Data extracts =

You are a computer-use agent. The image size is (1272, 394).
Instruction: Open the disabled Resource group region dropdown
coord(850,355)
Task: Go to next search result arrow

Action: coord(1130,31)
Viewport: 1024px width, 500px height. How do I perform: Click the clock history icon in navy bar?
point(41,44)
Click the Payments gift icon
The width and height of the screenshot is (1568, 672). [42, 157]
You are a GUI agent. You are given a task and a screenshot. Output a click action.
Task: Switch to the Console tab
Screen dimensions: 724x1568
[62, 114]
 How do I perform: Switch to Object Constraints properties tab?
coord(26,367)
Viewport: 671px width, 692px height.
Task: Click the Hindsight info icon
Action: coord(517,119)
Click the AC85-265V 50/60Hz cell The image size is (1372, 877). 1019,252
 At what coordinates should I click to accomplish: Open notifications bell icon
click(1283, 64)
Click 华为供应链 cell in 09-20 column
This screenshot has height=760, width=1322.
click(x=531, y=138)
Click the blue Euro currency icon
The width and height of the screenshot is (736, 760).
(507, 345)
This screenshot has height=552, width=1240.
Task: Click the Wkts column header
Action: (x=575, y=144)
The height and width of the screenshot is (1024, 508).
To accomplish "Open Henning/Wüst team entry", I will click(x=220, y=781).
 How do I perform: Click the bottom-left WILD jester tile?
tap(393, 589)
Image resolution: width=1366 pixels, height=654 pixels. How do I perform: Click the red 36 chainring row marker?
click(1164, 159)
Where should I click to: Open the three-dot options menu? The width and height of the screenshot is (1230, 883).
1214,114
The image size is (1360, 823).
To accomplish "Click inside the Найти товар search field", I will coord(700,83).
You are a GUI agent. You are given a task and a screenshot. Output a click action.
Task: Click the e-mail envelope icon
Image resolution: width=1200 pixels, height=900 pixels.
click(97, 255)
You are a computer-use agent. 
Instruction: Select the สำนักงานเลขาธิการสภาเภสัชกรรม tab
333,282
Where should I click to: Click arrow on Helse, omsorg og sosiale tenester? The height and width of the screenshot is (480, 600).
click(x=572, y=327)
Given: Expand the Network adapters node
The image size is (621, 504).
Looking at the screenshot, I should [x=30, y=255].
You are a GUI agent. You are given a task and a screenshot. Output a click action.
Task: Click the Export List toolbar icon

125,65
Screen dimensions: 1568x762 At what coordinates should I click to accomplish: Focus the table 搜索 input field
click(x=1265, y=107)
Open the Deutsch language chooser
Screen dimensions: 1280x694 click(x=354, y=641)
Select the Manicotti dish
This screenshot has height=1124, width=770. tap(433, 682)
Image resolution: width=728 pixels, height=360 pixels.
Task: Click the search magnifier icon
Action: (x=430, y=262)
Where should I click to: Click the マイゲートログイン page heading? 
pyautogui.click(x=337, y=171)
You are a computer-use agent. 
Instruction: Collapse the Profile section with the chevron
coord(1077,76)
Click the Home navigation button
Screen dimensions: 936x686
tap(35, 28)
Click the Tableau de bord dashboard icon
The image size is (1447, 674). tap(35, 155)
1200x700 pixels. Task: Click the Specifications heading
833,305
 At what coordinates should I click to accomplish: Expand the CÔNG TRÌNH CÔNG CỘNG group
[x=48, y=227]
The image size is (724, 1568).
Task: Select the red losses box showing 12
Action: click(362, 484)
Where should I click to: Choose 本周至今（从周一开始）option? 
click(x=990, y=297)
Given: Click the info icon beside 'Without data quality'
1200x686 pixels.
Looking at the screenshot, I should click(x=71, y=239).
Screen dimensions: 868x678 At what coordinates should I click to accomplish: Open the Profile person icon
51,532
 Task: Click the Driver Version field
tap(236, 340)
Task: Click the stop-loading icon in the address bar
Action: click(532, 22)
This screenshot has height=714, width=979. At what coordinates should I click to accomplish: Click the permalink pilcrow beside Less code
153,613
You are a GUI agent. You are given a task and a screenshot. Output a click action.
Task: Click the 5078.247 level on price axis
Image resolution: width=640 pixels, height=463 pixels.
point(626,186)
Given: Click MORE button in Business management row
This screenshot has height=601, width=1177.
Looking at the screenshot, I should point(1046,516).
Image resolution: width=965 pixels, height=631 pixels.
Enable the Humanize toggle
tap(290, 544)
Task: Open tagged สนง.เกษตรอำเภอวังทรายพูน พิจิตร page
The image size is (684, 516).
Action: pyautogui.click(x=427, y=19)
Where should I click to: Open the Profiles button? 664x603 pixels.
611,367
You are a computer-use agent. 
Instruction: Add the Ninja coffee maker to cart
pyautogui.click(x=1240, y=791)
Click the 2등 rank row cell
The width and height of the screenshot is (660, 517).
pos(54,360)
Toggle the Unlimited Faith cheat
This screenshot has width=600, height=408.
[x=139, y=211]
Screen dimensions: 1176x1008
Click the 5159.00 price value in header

Exercise goal = Your answer should be the listing itself, repeated exactly.

Finished exercise =
You are a computer-use agent. The image size is (1272, 394).
Instruction: Open the disabled Resource group region dropdown
coord(850,355)
Task: Go to next search result arrow

Action: coord(1130,31)
Viewport: 1024px width, 500px height. How do I perform: Click the clock history icon in navy bar?
point(41,44)
Click the Payments gift icon
The width and height of the screenshot is (1568, 672). [42, 157]
You are a GUI agent. You are given a task and a screenshot. Output a click action.
Task: Switch to the Console tab
Screen dimensions: 724x1568
[62, 114]
 How do I perform: Switch to Object Constraints properties tab?
coord(26,367)
Viewport: 671px width, 692px height.
Task: Click the Hindsight info icon
Action: coord(517,119)
Click the AC85-265V 50/60Hz cell The image size is (1372, 877). 1019,252
 At what coordinates should I click to accomplish: Open notifications bell icon
click(1283, 64)
Click 华为供应链 cell in 09-20 column
This screenshot has height=760, width=1322.
click(x=531, y=138)
Click the blue Euro currency icon
The width and height of the screenshot is (736, 760).
(507, 345)
This screenshot has height=552, width=1240.
Task: Click the Wkts column header
Action: (x=575, y=144)
The height and width of the screenshot is (1024, 508).
To accomplish "Open Henning/Wüst team entry", I will click(x=220, y=781).
 How do I perform: Click the bottom-left WILD jester tile?
tap(393, 589)
Image resolution: width=1366 pixels, height=654 pixels. How do I perform: Click the red 36 chainring row marker?
click(1164, 159)
Where should I click to: Open the three-dot options menu? The width and height of the screenshot is (1230, 883).
1214,114
The image size is (1360, 823).
To accomplish "Click inside the Найти товар search field", I will coord(700,83).
You are a GUI agent. You are given a task and a screenshot. Output a click action.
Task: Click the e-mail envelope icon
Image resolution: width=1200 pixels, height=900 pixels.
click(97, 255)
You are a computer-use agent. 
Instruction: Select the สำนักงานเลขาธิการสภาเภสัชกรรม tab
333,282
Where should I click to: Click arrow on Helse, omsorg og sosiale tenester? The height and width of the screenshot is (480, 600).
click(x=572, y=327)
Given: Expand the Network adapters node
The image size is (621, 504).
Looking at the screenshot, I should [x=30, y=255].
You are a GUI agent. You are given a task and a screenshot. Output a click action.
Task: Click the Export List toolbar icon

125,65
Screen dimensions: 1568x762 At what coordinates should I click to accomplish: Focus the table 搜索 input field
click(x=1265, y=107)
Open the Deutsch language chooser
Screen dimensions: 1280x694 click(x=354, y=641)
Select the Manicotti dish
This screenshot has height=1124, width=770. tap(433, 682)
Image resolution: width=728 pixels, height=360 pixels.
Task: Click the search magnifier icon
Action: (x=430, y=262)
Where should I click to: Click the マイゲートログイン page heading? 
pyautogui.click(x=337, y=171)
You are a computer-use agent. 
Instruction: Collapse the Profile section with the chevron
coord(1077,76)
Click the Home navigation button
Screen dimensions: 936x686
tap(35, 28)
Click the Tableau de bord dashboard icon
The image size is (1447, 674). tap(35, 155)
1200x700 pixels. Task: Click the Specifications heading
833,305
 At what coordinates should I click to accomplish: Expand the CÔNG TRÌNH CÔNG CỘNG group
[x=48, y=227]
The image size is (724, 1568).
Task: Select the red losses box showing 12
Action: click(362, 484)
Where should I click to: Choose 本周至今（从周一开始）option? 
click(x=990, y=297)
Given: Click the info icon beside 'Without data quality'
1200x686 pixels.
Looking at the screenshot, I should click(x=71, y=239).
Screen dimensions: 868x678 At what coordinates should I click to accomplish: Open the Profile person icon
51,532
 Task: Click the Driver Version field
tap(236, 340)
Task: Click the stop-loading icon in the address bar
Action: click(532, 22)
This screenshot has height=714, width=979. At what coordinates should I click to accomplish: Click the permalink pilcrow beside Less code
153,613
You are a GUI agent. You are given a task and a screenshot. Output a click action.
Task: Click the 5078.247 level on price axis
Image resolution: width=640 pixels, height=463 pixels.
point(626,186)
Given: Click MORE button in Business management row
This screenshot has height=601, width=1177.
Looking at the screenshot, I should point(1046,516).
Image resolution: width=965 pixels, height=631 pixels.
Enable the Humanize toggle
tap(290, 544)
Task: Open tagged สนง.เกษตรอำเภอวังทรายพูน พิจิตร page
The image size is (684, 516).
Action: pyautogui.click(x=427, y=19)
Where should I click to: Open the Profiles button? 664x603 pixels.
611,367
You are a computer-use agent. 
Instruction: Add the Ninja coffee maker to cart
pyautogui.click(x=1240, y=791)
Click the 2등 rank row cell
The width and height of the screenshot is (660, 517).
pos(54,360)
Toggle the Unlimited Faith cheat
This screenshot has width=600, height=408.
[x=139, y=211]
Screen dimensions: 1176x1008
Click the 5159.00 price value in header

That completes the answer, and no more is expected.